What you should do
Transcribe the data that follows, exactly and in full.

☆ ☆ ☆

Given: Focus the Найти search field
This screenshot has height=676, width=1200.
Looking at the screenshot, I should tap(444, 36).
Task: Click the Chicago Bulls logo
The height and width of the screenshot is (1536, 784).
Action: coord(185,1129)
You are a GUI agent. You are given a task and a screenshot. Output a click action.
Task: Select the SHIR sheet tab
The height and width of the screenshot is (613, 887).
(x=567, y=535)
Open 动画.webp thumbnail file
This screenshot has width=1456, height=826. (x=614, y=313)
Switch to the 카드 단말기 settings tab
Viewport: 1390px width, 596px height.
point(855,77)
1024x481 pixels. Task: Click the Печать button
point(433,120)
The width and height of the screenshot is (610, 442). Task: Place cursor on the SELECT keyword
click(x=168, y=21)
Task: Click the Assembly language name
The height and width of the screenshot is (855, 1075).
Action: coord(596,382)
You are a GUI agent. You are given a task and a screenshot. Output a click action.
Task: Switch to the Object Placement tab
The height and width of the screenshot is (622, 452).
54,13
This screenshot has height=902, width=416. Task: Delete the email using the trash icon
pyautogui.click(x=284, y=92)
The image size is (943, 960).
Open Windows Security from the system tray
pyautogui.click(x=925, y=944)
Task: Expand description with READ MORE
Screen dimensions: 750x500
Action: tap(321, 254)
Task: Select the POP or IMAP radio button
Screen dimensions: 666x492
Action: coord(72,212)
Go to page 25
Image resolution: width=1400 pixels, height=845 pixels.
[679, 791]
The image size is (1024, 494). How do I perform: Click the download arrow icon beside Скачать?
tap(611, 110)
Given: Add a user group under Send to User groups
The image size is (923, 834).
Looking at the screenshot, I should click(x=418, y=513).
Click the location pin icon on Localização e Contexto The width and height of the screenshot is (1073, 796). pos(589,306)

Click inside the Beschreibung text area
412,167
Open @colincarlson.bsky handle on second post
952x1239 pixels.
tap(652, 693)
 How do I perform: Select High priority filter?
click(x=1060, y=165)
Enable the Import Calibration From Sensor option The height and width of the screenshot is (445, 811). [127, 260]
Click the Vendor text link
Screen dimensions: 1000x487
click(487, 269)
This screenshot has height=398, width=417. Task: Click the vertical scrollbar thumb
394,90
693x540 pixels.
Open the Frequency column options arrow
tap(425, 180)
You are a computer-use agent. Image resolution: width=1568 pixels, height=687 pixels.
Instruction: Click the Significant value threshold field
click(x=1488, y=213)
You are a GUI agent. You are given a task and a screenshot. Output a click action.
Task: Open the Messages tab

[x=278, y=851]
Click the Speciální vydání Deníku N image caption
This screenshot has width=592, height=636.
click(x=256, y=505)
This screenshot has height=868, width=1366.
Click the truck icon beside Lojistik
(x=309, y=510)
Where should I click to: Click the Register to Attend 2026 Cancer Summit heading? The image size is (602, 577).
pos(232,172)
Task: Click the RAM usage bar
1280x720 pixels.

☆ ☆ ☆

Answer to this exercise
Given: Focus the Найти search field
This screenshot has height=676, width=1200.
Looking at the screenshot, I should tap(444, 36).
Task: Click the Chicago Bulls logo
The height and width of the screenshot is (1536, 784).
Action: coord(185,1129)
You are a GUI agent. You are given a task and a screenshot. Output a click action.
Task: Select the SHIR sheet tab
The height and width of the screenshot is (613, 887).
(x=567, y=535)
Open 动画.webp thumbnail file
This screenshot has width=1456, height=826. (x=614, y=313)
Switch to the 카드 단말기 settings tab
Viewport: 1390px width, 596px height.
point(855,77)
1024x481 pixels. Task: Click the Печать button
point(433,120)
The width and height of the screenshot is (610, 442). Task: Place cursor on the SELECT keyword
click(x=168, y=21)
Task: Click the Assembly language name
The height and width of the screenshot is (855, 1075).
Action: coord(596,382)
You are a GUI agent. You are given a task and a screenshot. Output a click action.
Task: Switch to the Object Placement tab
The height and width of the screenshot is (622, 452).
54,13
This screenshot has height=902, width=416. Task: Delete the email using the trash icon
pyautogui.click(x=284, y=92)
The image size is (943, 960).
Open Windows Security from the system tray
pyautogui.click(x=925, y=944)
Task: Expand description with READ MORE
Screen dimensions: 750x500
Action: tap(321, 254)
Task: Select the POP or IMAP radio button
Screen dimensions: 666x492
Action: coord(72,212)
Go to page 25
Image resolution: width=1400 pixels, height=845 pixels.
[679, 791]
The image size is (1024, 494). How do I perform: Click the download arrow icon beside Скачать?
tap(611, 110)
Given: Add a user group under Send to User groups
The image size is (923, 834).
Looking at the screenshot, I should click(x=418, y=513).
Click the location pin icon on Localização e Contexto The width and height of the screenshot is (1073, 796). pos(589,306)

Click inside the Beschreibung text area
412,167
Open @colincarlson.bsky handle on second post
952x1239 pixels.
tap(652, 693)
 How do I perform: Select High priority filter?
click(x=1060, y=165)
Enable the Import Calibration From Sensor option The height and width of the screenshot is (445, 811). [127, 260]
Click the Vendor text link
Screen dimensions: 1000x487
click(487, 269)
This screenshot has height=398, width=417. Task: Click the vertical scrollbar thumb
394,90
693x540 pixels.
Open the Frequency column options arrow
tap(425, 180)
You are a computer-use agent. Image resolution: width=1568 pixels, height=687 pixels.
Instruction: Click the Significant value threshold field
click(x=1488, y=213)
You are a GUI agent. You are given a task and a screenshot. Output a click action.
Task: Open the Messages tab

[x=278, y=851]
Click the Speciální vydání Deníku N image caption
This screenshot has width=592, height=636.
click(x=256, y=505)
This screenshot has height=868, width=1366.
Click the truck icon beside Lojistik
(x=309, y=510)
Where should I click to: Click the Register to Attend 2026 Cancer Summit heading? The image size is (602, 577).
pos(232,172)
Task: Click the RAM usage bar
1280x720 pixels.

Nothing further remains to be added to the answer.